▶ _Requirement_
Repeat the rows below word for word, starting with the line that contains "How do I perform: Close" and going on through the last row, both ends included. Leave the pictures out.

====

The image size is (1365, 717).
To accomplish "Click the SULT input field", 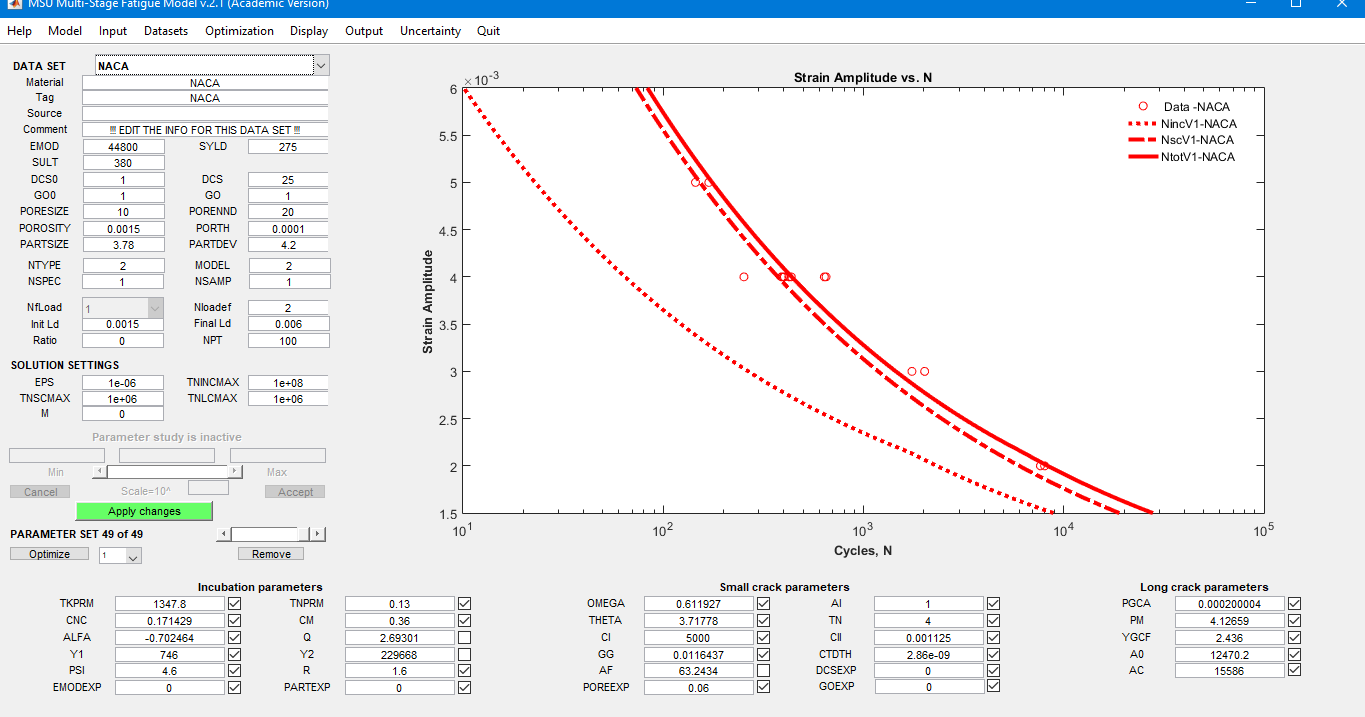I will 123,163.
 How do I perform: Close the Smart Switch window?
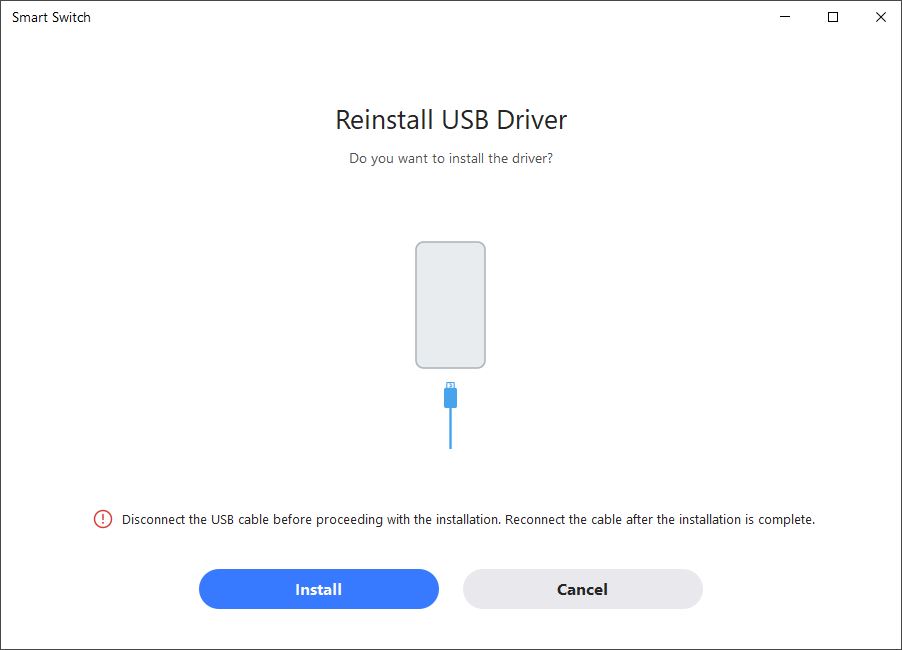(x=881, y=17)
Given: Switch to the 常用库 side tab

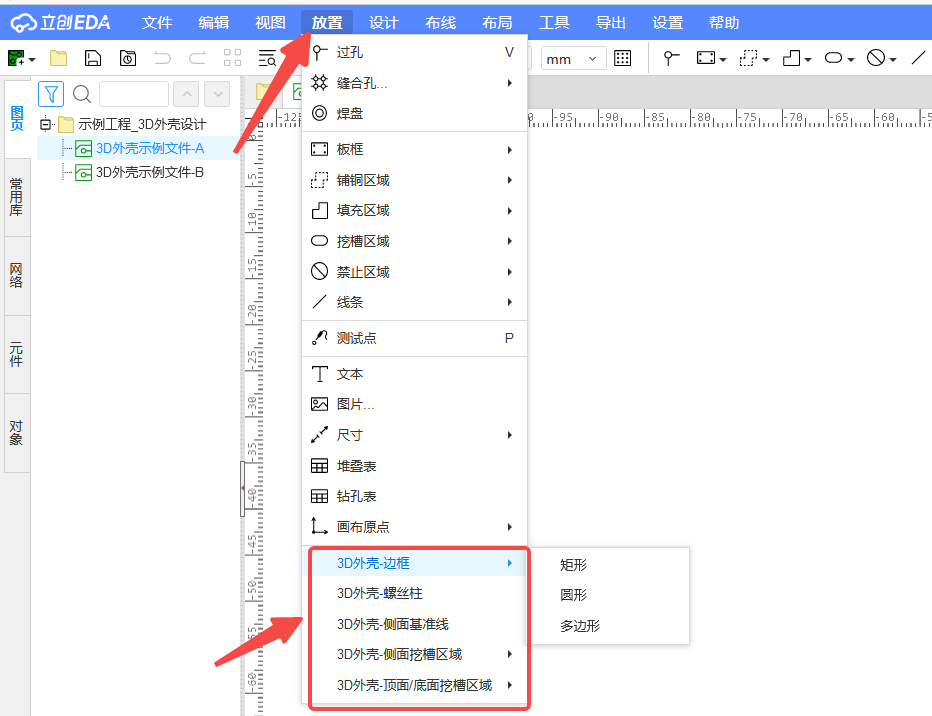Looking at the screenshot, I should point(16,197).
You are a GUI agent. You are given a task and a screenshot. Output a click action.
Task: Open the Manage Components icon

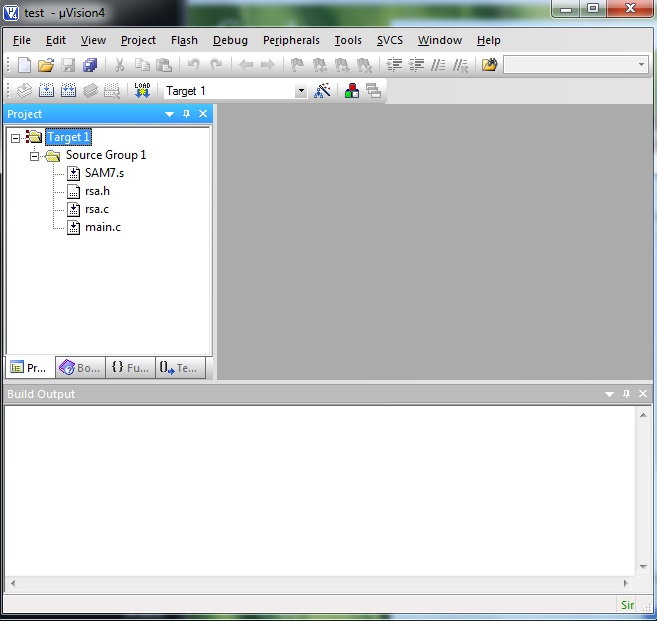click(352, 91)
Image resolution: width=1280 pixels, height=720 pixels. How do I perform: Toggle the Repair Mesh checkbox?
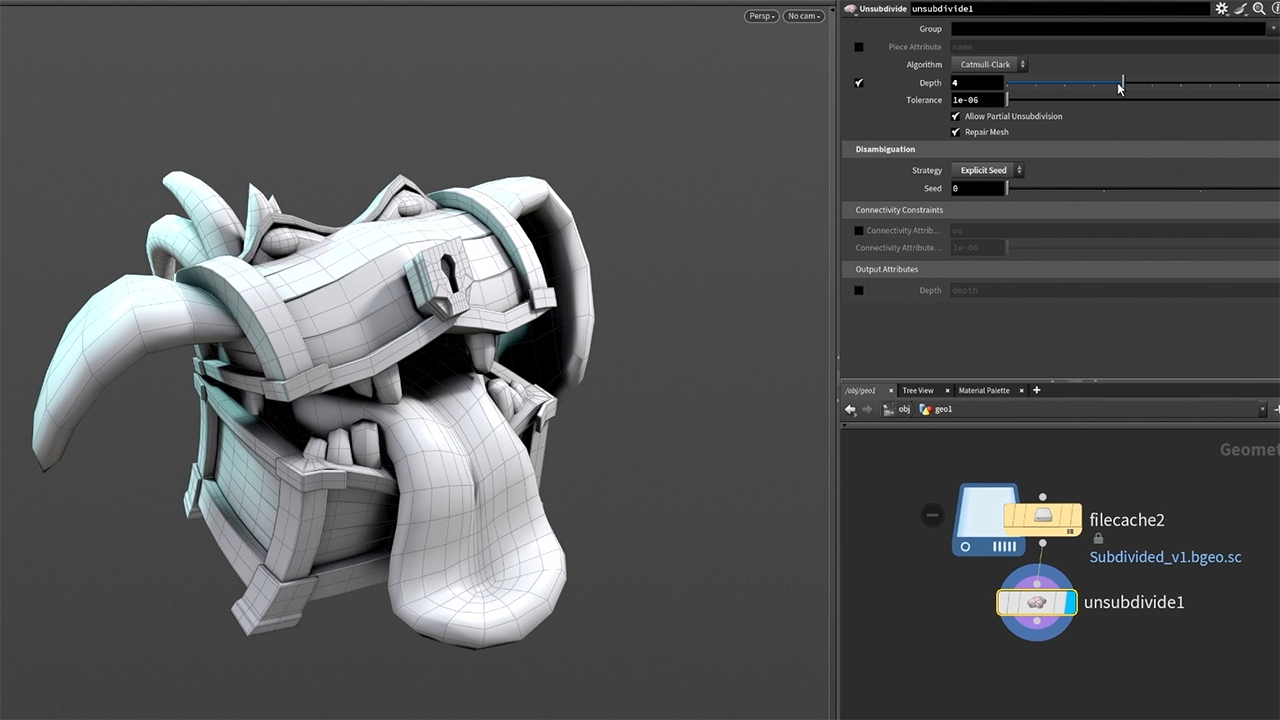(956, 132)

====

▶ _Solution to this problem_
 How do I perform: Close the Smart Switch window?
(x=881, y=17)
Given: Switch to the 常用库 side tab

Looking at the screenshot, I should point(16,197).
You are a GUI agent. You are given a task and a screenshot. Output a click action.
Task: Open the Manage Components icon

click(352, 91)
Image resolution: width=1280 pixels, height=720 pixels. How do I perform: Toggle the Repair Mesh checkbox?
(956, 132)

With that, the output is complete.